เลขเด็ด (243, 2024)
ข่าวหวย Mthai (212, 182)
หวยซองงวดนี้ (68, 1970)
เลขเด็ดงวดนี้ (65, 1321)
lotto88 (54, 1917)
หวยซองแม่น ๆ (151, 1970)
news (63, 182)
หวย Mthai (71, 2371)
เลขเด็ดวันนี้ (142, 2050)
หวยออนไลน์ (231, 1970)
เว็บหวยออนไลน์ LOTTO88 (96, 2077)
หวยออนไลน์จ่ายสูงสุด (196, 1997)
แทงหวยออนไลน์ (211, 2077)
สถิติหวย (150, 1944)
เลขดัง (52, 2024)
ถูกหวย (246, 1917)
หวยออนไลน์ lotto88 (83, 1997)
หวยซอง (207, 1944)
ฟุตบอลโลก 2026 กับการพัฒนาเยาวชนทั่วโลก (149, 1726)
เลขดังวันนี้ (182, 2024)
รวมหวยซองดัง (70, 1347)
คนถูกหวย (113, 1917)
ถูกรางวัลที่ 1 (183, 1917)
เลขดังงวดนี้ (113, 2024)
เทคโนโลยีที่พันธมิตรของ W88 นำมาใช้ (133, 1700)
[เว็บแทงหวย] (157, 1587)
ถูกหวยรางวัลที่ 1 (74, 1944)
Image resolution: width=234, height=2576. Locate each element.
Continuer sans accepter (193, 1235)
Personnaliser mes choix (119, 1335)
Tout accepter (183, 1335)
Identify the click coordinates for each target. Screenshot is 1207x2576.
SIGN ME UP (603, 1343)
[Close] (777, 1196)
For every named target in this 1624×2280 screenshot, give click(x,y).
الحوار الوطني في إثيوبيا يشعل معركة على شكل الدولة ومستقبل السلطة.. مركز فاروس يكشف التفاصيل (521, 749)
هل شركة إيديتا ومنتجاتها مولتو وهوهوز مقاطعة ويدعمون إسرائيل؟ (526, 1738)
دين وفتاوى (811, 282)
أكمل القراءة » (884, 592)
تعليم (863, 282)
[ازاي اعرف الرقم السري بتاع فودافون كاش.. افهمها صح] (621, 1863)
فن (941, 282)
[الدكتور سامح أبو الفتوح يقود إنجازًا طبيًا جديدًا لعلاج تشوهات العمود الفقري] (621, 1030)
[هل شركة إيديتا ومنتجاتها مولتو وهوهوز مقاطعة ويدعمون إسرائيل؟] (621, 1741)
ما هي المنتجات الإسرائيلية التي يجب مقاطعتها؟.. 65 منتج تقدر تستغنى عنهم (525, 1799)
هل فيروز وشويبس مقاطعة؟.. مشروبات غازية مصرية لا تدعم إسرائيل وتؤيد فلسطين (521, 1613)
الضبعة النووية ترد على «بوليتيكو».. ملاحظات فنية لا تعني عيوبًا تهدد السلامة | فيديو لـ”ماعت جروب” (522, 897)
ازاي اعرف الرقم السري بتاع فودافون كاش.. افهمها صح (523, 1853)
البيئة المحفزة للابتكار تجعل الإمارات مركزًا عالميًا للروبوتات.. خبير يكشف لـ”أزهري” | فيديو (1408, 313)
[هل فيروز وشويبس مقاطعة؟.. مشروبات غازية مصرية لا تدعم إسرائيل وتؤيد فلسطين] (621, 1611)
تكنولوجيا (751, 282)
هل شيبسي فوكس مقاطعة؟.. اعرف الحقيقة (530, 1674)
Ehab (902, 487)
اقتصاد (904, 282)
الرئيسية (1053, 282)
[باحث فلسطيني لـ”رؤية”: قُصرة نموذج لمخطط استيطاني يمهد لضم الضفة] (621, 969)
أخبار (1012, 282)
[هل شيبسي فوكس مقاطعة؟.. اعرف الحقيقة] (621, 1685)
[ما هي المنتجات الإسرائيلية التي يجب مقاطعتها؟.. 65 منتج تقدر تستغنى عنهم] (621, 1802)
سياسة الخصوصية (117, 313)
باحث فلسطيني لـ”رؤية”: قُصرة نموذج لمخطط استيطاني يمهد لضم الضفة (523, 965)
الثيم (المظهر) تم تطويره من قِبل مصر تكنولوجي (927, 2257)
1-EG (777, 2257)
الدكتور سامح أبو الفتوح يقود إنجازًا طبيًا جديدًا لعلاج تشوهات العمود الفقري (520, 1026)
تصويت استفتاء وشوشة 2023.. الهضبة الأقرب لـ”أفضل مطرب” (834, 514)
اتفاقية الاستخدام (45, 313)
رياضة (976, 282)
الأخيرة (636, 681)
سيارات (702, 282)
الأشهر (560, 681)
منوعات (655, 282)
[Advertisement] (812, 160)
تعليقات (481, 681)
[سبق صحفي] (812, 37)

================

What you should do >> Copy exactly the opening line of the material, the line bearing "เลขดังงวดนี้ (113, 2024)", and every line between them. Include nothing else.

Result for this exercise >>
เลขเด็ด (243, 2024)
ข่าวหวย Mthai (212, 182)
หวยซองงวดนี้ (68, 1970)
เลขเด็ดงวดนี้ (65, 1321)
lotto88 (54, 1917)
หวยซองแม่น ๆ (151, 1970)
news (63, 182)
หวย Mthai (71, 2371)
เลขเด็ดวันนี้ (142, 2050)
หวยออนไลน์ (231, 1970)
เว็บหวยออนไลน์ LOTTO88 (96, 2077)
หวยออนไลน์จ่ายสูงสุด (196, 1997)
แทงหวยออนไลน์ (211, 2077)
สถิติหวย (150, 1944)
เลขดัง (52, 2024)
ถูกหวย (246, 1917)
หวยออนไลน์ lotto88 (83, 1997)
หวยซอง (207, 1944)
ฟุตบอลโลก 2026 กับการพัฒนาเยาวชนทั่วโลก (149, 1726)
เลขดังวันนี้ (182, 2024)
รวมหวยซองดัง (70, 1347)
คนถูกหวย (113, 1917)
ถูกรางวัลที่ 1 (183, 1917)
เลขดังงวดนี้ (113, 2024)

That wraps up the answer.